Dissolution kinetics of monazite LnPO4 (Ln = La to Gd): A multiparametric study

Abstract

The chemical durability of monazites LnPO4 (Ln = La → Gd) was investigated. The influence of several parameters on the normalized dissolution rates, including acidity and temperature, was investigated under dynamic conditions. The impact of the saturation processes of the solution was also examined through static experiments. Under the investigated conditions, the normalized dissolution rates were found to be very low for all the lanthanide elements considered (La → Gd). The partial order of the dissolution reaction related to the proton activity varied from 0.7 ± 0.2 to 1.5 ± 0.3 for LnPO4 (Ln = La, Ce, Nd and Gd). The apparent range of activation energies associated with the dissolution of monazites Eapp shifted from 54 to 103 kJ mol−1 below 313 K (characteristic values for dissolution process controlled by surface reactions) to 6–17 kJ mol−1 between 313 K and 363 K. These values are usually associated with mass transport as the rate-limiting step in the dissolution mechanism. This modification suggested an impact of the f(ΔRG) term included in the multiparametric expression for the normalized dissolution rate. Indeed, the Gibbs energy of the dissolution reaction, ΔRG, increased from 298 K to 363 K with a significant break at 313 K. This result indicated that the solutions approached thermodynamic equilibrium with respect to rhabdophane in experiments performed above 313 K. This could impact the normalized dissolution rates, and thus, the parameters associated with kinetics.

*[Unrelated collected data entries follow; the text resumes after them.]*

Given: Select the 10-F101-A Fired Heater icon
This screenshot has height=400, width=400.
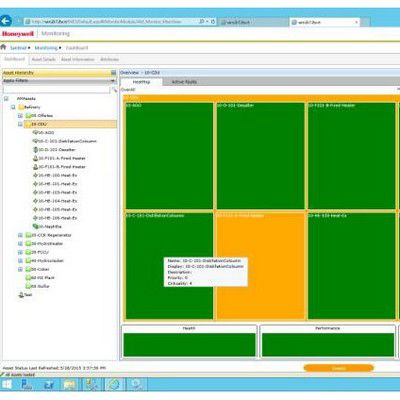Looking at the screenshot, I should [x=36, y=158].
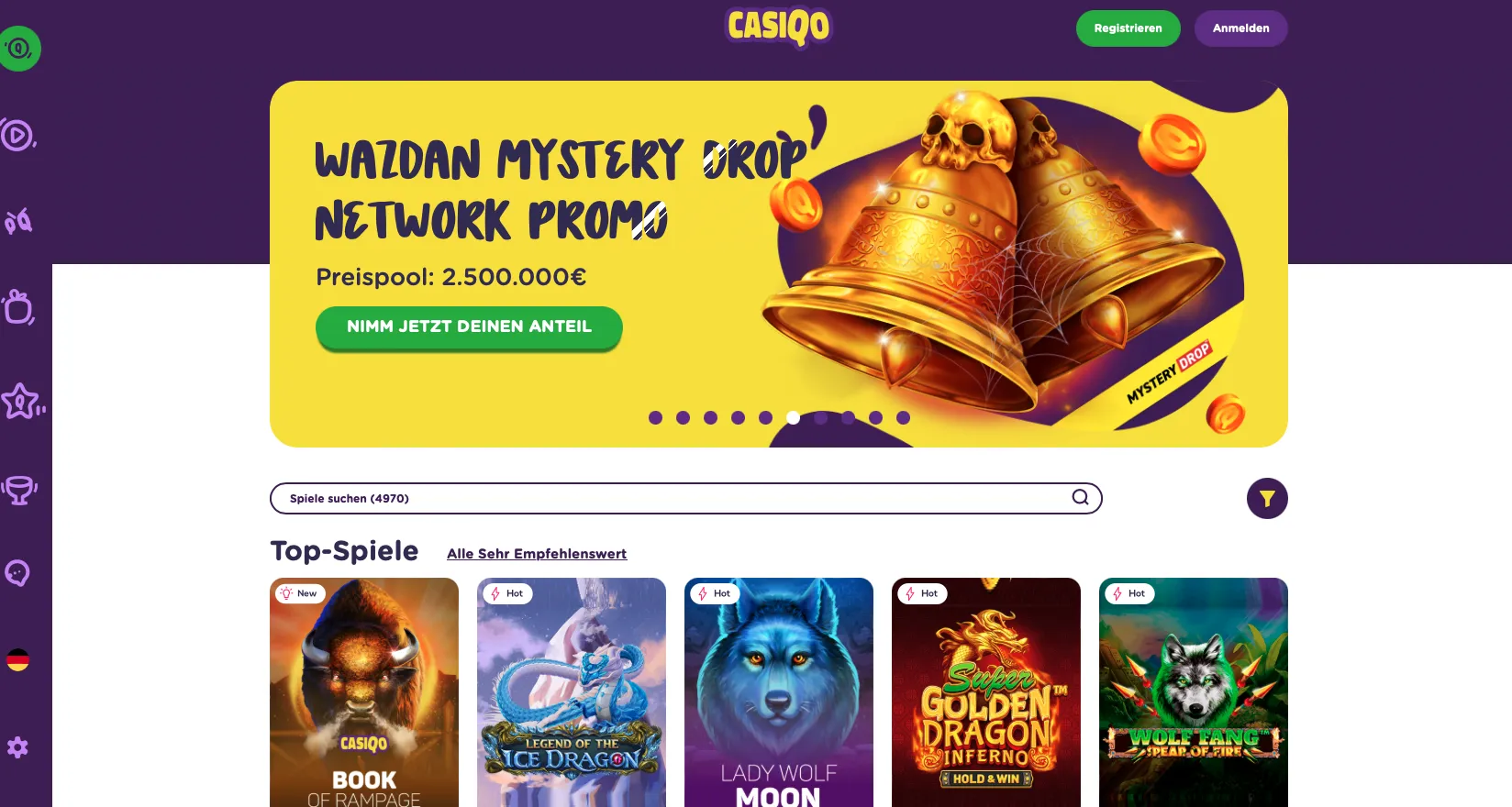Open Alle Sehr Empfehlenswert link
Screen dimensions: 1512x807
coord(537,554)
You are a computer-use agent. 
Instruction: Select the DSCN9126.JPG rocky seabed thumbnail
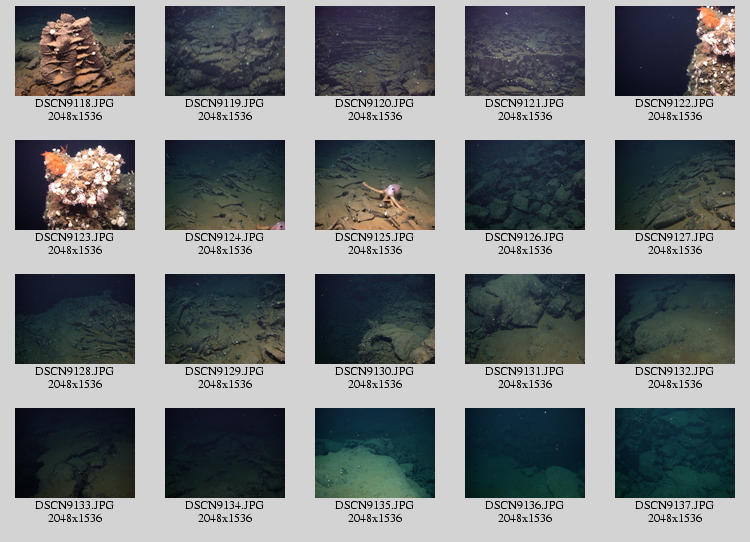pos(525,185)
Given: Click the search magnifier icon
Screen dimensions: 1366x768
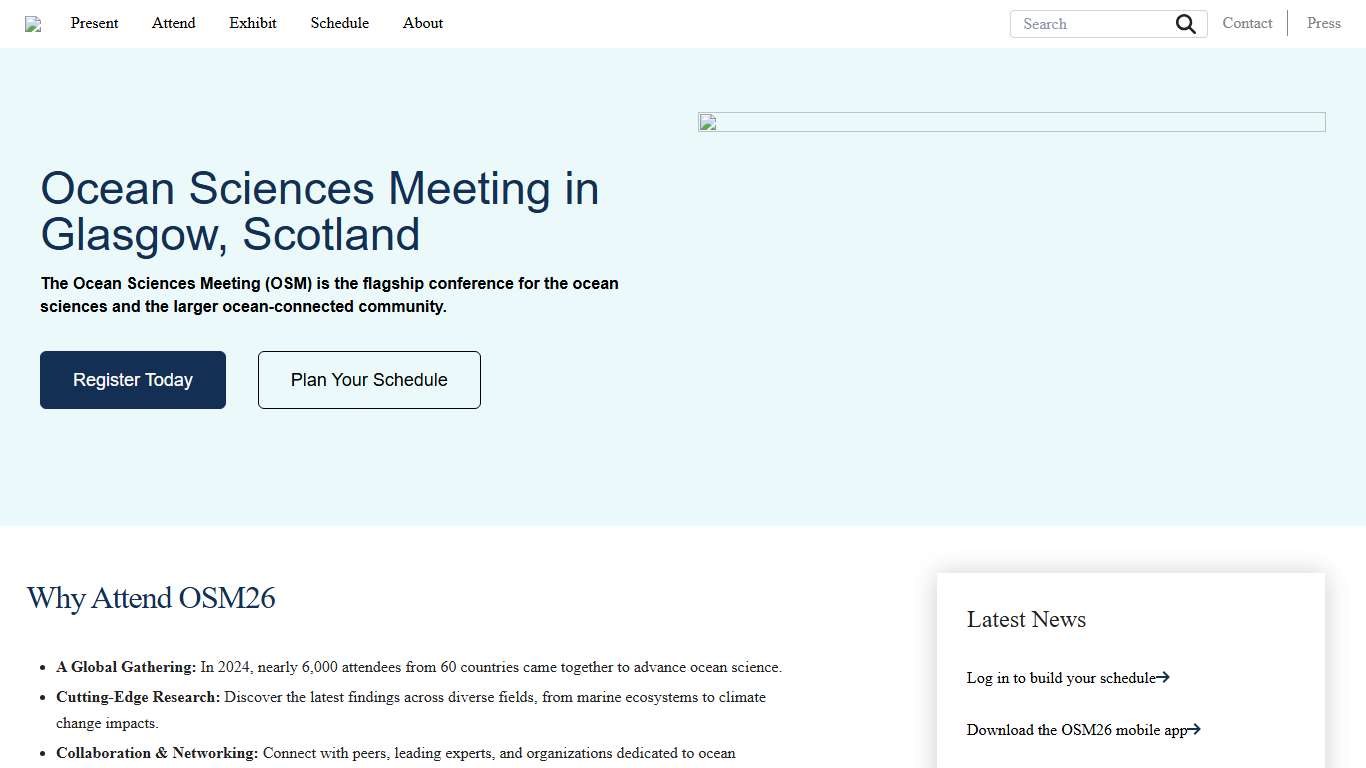Looking at the screenshot, I should click(1186, 23).
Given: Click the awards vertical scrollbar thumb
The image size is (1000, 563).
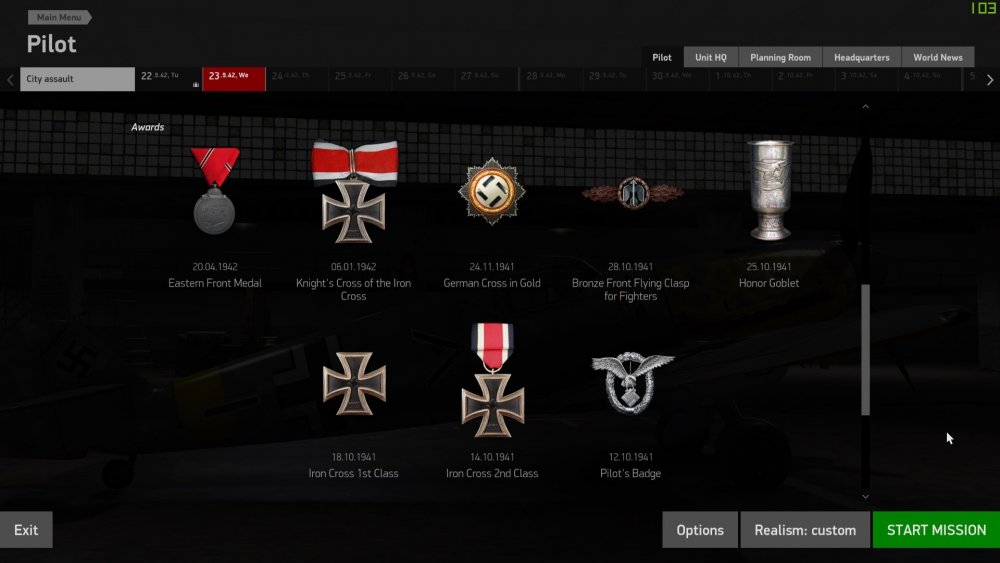Looking at the screenshot, I should (865, 350).
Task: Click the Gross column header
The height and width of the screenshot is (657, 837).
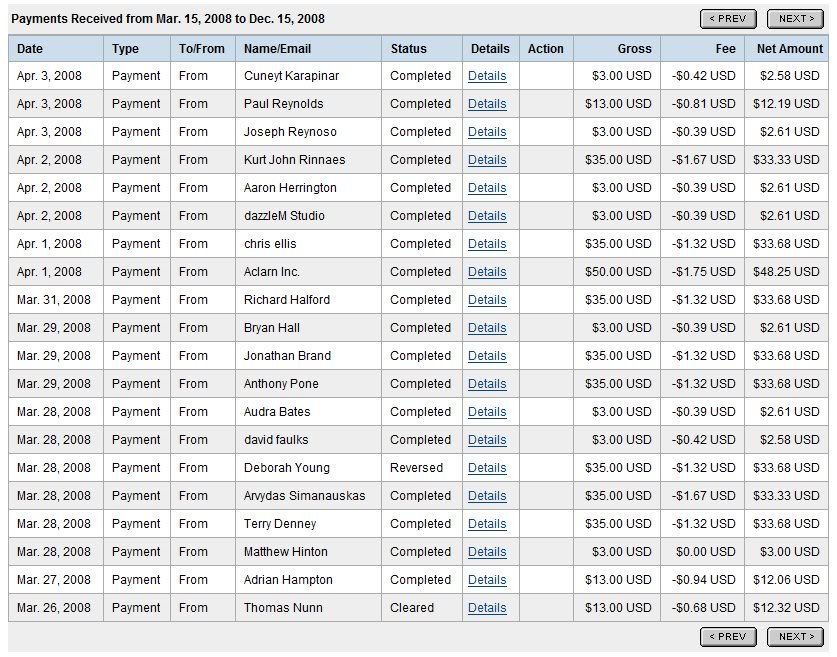Action: (634, 49)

The study on the long-term behavior of NdPO4 under static conditions (298 K, 0.1 M HNO3) confirmed this point. After 10 days of leaching, the normalized dissolution rate decreased by more than one decade, whereas the saturation index with respect to rhabdophane increased significantly. This strong decrease in the normalized dissolution rate suggests that the saturation index in the solution impacts the normalized dissolution rates, even for solutions that were macroscopically under-saturated with respect to the rhabdophane.